TEXT ▸
Reisetagebuch Kunhegyes 05.Mai 2016


(K)ein Tag wie jeder andere in Kunhegyes

Ein weiteres Kapitel im Reisetagebuch, das auch den Titel „Welpen, Welpen, Welpen und kein Ende in Sicht“ tragen könnte. Wie bereits gestern, fahren wir direkt nach dem Frühstück zur Station. Der kleine schwarze Welpe hat die Nacht überstanden. Überglücklich sehen wir dem Besuch des Tierarztes entgegen, der sich für heute Morgen angekündigt hat. Grade reinigen wir die ersten Zwinger, als Böbe, eine ehemalige Stationshelferin, vorbeikommt. Sie hat ein kleines Welpenmädchen im Arm. Die Fellnase wirkt mitgenommen und verschüchtert, außerdem stimmt etwas nicht mit ihrem Hinterbein.

Daten zur Verortung von Pixelkoordinaten
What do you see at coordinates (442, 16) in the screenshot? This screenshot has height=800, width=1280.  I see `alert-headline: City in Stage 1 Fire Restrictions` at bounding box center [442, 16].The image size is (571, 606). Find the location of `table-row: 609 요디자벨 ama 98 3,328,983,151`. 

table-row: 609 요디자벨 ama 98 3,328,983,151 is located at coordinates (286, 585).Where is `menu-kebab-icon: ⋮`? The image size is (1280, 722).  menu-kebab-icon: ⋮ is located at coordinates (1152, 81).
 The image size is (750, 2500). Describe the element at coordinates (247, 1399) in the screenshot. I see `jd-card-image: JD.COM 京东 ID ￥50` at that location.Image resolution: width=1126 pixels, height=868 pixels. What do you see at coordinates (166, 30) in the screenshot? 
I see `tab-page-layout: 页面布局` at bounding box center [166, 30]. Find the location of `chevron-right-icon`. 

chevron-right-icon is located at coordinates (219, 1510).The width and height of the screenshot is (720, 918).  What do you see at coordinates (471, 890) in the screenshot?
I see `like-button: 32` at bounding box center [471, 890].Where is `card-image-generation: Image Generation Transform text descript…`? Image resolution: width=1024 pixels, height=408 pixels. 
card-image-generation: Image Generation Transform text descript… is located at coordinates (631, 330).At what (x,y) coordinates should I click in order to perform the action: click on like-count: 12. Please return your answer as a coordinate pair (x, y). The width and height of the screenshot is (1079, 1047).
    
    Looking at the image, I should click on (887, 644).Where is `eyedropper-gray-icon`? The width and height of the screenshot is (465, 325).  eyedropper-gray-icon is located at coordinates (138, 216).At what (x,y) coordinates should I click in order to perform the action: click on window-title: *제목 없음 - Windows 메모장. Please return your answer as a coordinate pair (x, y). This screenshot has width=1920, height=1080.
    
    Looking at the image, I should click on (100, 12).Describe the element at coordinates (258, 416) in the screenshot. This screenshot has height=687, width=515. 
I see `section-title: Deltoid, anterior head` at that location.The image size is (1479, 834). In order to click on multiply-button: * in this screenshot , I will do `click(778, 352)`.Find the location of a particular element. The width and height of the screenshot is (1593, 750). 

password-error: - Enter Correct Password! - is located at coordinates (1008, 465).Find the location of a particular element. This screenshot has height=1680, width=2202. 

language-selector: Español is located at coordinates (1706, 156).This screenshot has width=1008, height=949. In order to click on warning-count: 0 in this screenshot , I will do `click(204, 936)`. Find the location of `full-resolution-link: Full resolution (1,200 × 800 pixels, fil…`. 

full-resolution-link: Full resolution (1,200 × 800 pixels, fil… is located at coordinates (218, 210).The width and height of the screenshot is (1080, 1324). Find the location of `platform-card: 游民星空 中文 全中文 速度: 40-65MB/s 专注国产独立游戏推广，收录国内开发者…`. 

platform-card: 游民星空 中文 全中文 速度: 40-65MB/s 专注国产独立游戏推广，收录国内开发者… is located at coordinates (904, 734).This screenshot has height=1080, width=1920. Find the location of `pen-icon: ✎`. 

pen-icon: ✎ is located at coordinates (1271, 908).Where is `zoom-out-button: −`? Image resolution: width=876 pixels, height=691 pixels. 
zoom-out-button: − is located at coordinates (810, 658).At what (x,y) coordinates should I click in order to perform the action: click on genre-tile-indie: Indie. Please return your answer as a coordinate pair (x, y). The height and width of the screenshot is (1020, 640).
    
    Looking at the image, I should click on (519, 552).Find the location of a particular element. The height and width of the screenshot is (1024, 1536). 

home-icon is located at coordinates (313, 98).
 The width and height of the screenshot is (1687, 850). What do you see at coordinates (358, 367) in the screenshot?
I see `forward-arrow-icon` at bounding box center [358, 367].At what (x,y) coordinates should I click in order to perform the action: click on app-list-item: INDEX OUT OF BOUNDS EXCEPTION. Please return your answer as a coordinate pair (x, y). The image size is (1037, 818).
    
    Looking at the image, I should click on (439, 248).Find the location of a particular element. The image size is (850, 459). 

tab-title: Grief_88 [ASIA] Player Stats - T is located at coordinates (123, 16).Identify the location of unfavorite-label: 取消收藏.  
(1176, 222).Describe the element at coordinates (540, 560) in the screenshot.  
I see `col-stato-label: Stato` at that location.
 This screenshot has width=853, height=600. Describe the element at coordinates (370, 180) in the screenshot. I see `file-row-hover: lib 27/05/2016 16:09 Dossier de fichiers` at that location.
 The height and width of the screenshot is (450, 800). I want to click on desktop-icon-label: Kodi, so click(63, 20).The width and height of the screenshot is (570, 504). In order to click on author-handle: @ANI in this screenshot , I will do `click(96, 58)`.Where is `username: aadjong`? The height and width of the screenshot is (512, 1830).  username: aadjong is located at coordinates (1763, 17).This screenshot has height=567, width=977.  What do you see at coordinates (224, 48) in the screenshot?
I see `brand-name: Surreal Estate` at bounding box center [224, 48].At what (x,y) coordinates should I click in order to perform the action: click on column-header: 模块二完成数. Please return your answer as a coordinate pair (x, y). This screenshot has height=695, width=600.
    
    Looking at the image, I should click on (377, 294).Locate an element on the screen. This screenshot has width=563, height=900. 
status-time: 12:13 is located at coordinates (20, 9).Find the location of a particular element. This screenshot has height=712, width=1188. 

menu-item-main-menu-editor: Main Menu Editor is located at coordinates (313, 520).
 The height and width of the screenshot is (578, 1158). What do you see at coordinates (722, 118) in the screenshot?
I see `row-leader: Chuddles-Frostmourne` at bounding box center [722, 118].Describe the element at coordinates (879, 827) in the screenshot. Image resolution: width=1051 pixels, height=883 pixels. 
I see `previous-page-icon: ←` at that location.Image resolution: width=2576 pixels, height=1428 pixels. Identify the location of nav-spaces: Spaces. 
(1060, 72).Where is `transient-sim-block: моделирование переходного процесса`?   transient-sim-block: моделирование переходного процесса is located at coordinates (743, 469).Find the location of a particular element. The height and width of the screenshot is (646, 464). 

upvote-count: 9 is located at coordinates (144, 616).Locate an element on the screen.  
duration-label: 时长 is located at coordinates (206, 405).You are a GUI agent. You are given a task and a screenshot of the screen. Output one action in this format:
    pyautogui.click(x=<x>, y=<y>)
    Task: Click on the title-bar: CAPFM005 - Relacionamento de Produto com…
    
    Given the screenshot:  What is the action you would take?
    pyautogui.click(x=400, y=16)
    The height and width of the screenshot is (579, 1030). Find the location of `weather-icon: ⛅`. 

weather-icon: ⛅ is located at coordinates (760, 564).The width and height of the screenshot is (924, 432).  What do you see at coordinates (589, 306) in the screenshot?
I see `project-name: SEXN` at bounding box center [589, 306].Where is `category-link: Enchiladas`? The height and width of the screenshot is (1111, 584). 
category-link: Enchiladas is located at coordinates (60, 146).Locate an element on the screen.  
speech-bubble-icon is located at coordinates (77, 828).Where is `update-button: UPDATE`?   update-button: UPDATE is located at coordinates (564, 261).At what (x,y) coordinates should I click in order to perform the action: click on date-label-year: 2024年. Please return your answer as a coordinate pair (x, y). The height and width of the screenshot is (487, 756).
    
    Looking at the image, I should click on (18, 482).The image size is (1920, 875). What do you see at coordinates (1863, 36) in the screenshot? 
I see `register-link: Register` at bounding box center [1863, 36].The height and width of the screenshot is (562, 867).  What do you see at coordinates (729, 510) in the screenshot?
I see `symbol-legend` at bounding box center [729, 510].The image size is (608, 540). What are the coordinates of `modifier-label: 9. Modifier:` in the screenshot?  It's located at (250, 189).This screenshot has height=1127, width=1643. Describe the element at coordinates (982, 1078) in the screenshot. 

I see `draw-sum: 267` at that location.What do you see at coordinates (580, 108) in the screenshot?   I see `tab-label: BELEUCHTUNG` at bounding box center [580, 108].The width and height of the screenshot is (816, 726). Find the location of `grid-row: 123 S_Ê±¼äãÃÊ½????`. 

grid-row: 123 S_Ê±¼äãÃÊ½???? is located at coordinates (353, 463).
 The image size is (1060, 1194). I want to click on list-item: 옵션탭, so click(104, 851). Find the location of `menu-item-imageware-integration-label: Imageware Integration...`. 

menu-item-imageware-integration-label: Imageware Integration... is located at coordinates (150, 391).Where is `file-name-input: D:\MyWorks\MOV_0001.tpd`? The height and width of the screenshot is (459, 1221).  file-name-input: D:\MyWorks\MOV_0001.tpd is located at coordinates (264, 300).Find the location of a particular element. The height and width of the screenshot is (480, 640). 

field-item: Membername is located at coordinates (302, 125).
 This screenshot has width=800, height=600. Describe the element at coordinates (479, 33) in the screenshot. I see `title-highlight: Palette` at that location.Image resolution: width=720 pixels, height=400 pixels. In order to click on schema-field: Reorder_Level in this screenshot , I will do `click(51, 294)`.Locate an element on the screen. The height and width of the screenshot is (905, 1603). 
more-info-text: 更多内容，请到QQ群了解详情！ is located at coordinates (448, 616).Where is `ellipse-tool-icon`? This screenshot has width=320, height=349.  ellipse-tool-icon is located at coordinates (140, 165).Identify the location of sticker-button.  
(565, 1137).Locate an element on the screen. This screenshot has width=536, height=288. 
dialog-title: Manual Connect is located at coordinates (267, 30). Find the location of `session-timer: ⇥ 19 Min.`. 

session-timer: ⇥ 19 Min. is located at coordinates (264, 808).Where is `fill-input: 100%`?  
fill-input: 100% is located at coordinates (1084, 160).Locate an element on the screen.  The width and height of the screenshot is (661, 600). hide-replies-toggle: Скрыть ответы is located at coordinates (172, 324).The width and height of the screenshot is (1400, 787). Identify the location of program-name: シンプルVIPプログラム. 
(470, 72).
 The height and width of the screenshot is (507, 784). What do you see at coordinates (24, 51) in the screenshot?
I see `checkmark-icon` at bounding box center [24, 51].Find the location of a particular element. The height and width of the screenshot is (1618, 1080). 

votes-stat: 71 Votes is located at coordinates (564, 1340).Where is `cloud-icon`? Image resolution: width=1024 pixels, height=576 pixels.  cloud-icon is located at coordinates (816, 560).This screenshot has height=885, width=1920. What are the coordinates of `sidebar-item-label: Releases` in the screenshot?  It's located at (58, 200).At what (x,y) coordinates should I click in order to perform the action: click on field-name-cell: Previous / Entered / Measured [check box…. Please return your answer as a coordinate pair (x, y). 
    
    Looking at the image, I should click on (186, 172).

AUFGABE A ▸
Beantworte zum Reisetagebuch aus Kunhegyes:
(i) Welches Datum trägt der Eintrag?
(ii) Wann fahren die Schreibenden zur Station?
(iii) Wer ist Böbe?
AUFGABE B ▸
Führe das Reisetagebuch aus Kunhegyes im Anschluss an seinen letzten Satz fort.
Die Daten spielen hierfür keine Rolle.

ANTWORT A ▸
(i) Den 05. Mai 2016.
(ii) Direkt nach dem Frühstück.
(iii) Eine ehemalige Stationshelferin.

ANTWORT B ▸
Endlich kommt Dr. Vörös und wir können ihm die Findlinge der letzten 24 Stunden vorstellen. Vorsichtig werden die Drei untersucht. Er diagnostiziert einen Knochenbruch bei dem Welpenmädchen. Also Hund ins Auto und ab in die Tierklinik nach Eger, ca. 80 km und 1,5 Stunden Autofahrt durch die Puszta entfernt. Damit es sich auch lohnt, nehme ich gleich alle drei Fellnasen mit. Selina bleibt in der Station um Mesi und Feco behilflich zu sein.

In der Tierklinik wird die kleine Hündin mit dem Bruch schlafen gelegt und geröntgt. Dabei zeigt sich, dass sie einen alten, unbehandelten Bruch am Oberschenkel und einen neuen, kleineren Bruch etwas tiefer am Bein hat. Die Ärzte gehen davon aus, dass dieses hilflose Wesen getreten wurde. Man ist sich nicht ganz sicher, ob der alte Bruch zufriedenstellend behandelt werden kann, aber will es versuchen. Ich stimme der OP natürlich zu, die 150 Euro aus der Vereinskasse sind es mir wert. In Deutschland würden wir nicht so günstig wegkommen. Die beiden Überlebenskünstler von gestern sind soweit gesund und bekommen eine Wurmkur. In einer Woche wird dann geimpft.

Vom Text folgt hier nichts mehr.